Persistence of antibodies against Spike glycoprotein of SARS-CoV-2 in health care workers post double dose of BBV-152 and AZD1222 vaccines

Rationale: Vaccine rollout in India was initiated in mid-January, 2021 and is supposed to be the only antidote against SARS-CoV-2 as of now.Objectives: To study the dynamicity of vaccine-induced IgG antibody against SARS-CoV-2.Methodology: The present cross-sectional cohort study was undertaken to determine IgG antibody among health care workers with completed dose of either Covaxin or Covishield and were followed for 24 weeks after first dose of either vaccine to record the periodic changes in titre, concentration, clinical growth and persistence of vaccine-induced SARS-CoV-2 antibodies.Results: Serum samples were collected from 614 participants during each follow-up and tested them in two CLIA-based platforms for testing SARS-CoV-2 antibodies both qualitatively and quantitatively.

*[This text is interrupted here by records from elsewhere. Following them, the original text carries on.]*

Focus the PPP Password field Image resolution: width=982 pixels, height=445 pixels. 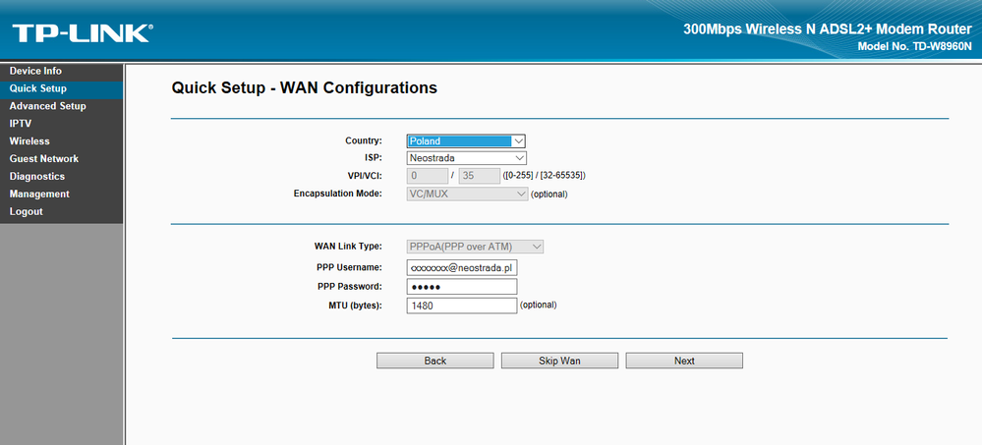[461, 287]
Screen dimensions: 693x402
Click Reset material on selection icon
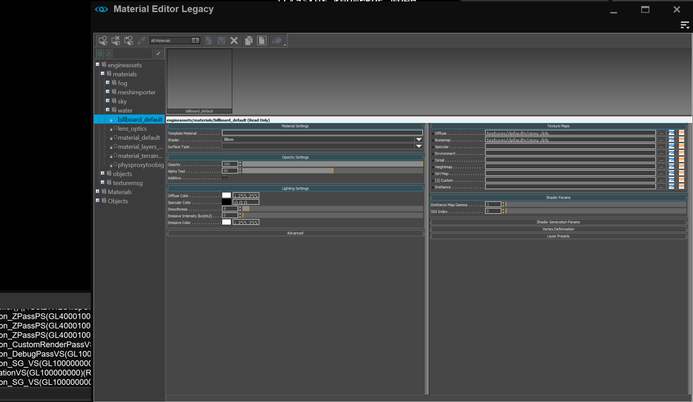116,41
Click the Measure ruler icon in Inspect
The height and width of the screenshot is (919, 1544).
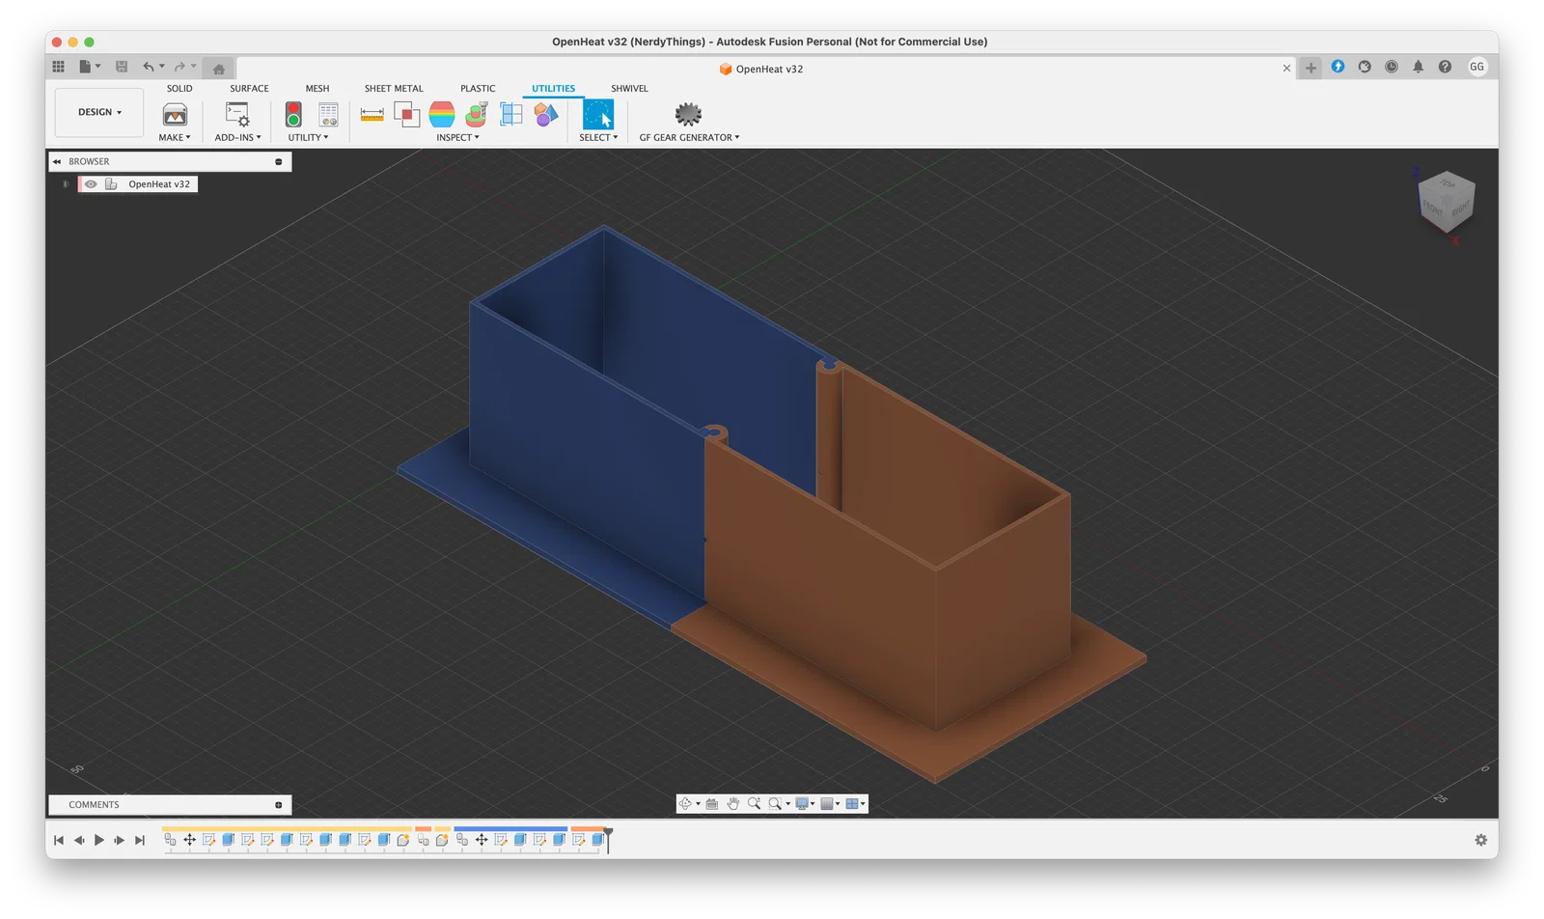372,115
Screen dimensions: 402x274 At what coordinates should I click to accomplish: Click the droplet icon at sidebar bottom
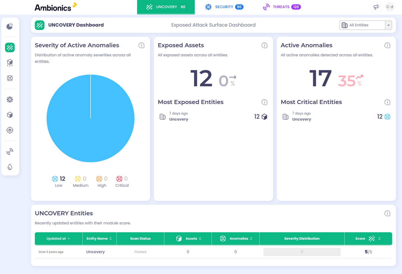pos(10,167)
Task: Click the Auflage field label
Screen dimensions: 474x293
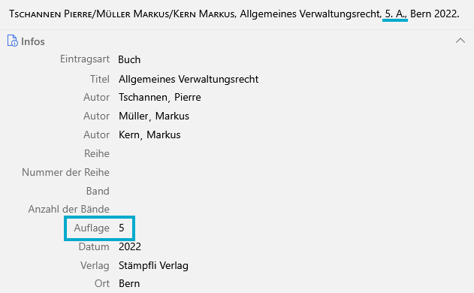Action: (92, 228)
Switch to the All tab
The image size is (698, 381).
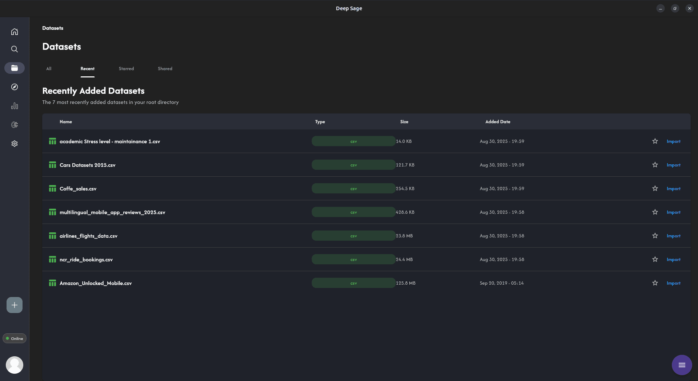pos(49,69)
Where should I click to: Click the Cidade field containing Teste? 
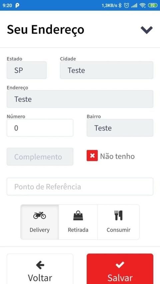point(107,70)
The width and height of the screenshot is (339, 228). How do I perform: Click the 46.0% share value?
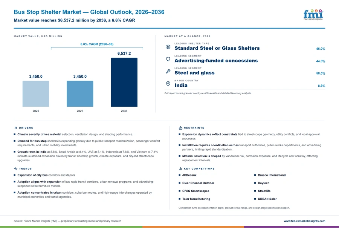tap(321, 49)
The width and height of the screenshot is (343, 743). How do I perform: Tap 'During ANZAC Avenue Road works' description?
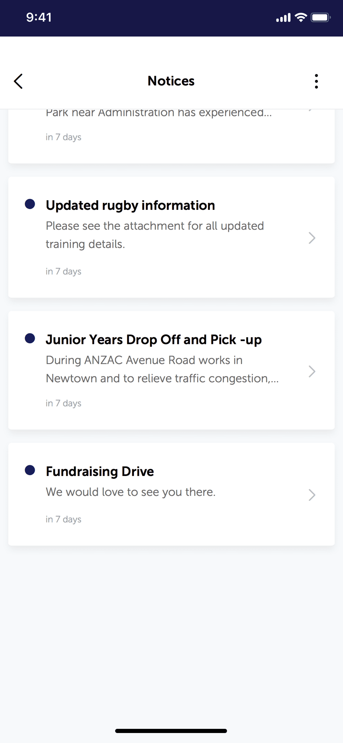pos(162,369)
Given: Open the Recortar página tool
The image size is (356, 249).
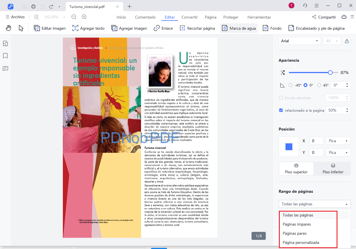Looking at the screenshot, I should click(x=197, y=28).
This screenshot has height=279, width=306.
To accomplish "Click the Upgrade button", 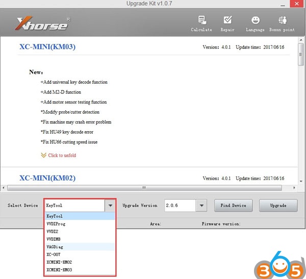I will point(278,206).

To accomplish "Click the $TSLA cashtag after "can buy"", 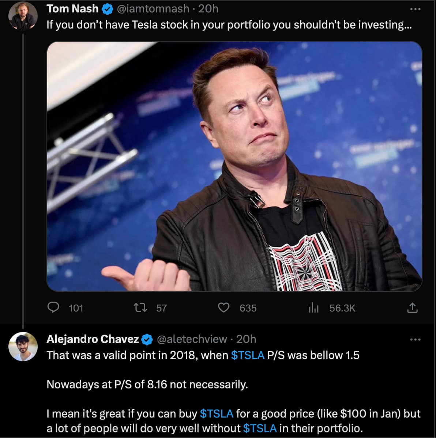I will point(217,414).
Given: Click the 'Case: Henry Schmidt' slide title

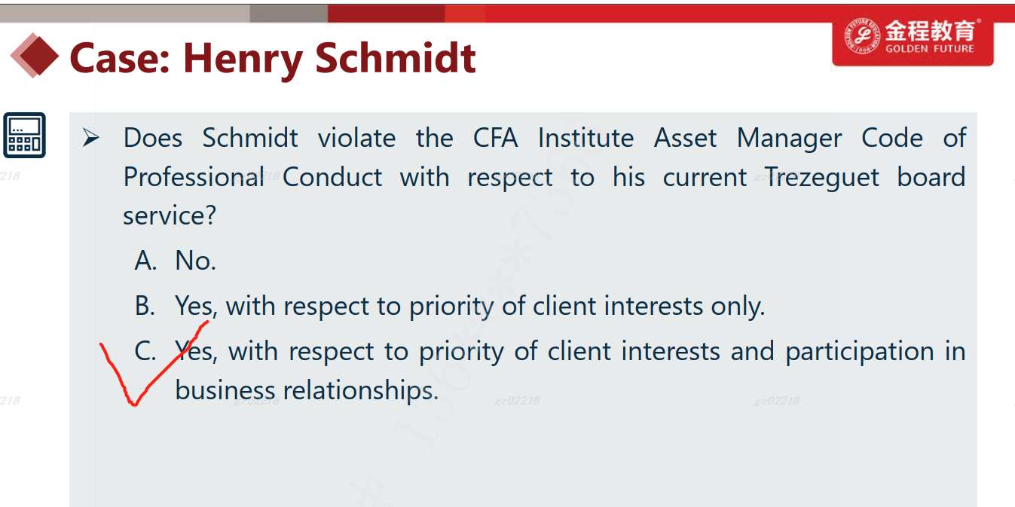Looking at the screenshot, I should (x=273, y=57).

Among these participants, 308 (50.2%) were Covishield recipient and rest 306 (49.8%) took Covaxin. A total of 81 breakthrough cases was recorded among the cohort participants for whom infection post vaccination acted as booster. The rest 533 heath care workers without any history of post-vaccination infection showed significant antibody waning either from T3 (Covaxin recipient) or T4 (Covishield recipient).Conclusion: The clinical implications of waning antibody levels post vaccination are not well understood, and it remains crucial to establish S-antibody thresholds associated with protection against clinical outcomes.